What is expected: Write the entries out again. Every character must match.

Records supplied:

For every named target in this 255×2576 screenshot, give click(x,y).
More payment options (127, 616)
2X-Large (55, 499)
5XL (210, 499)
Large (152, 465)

Reply:
For every named target in this 255×2576 screenshot, give click(x,y).
More payment options (127, 616)
2X-Large (55, 499)
5XL (210, 499)
Large (152, 465)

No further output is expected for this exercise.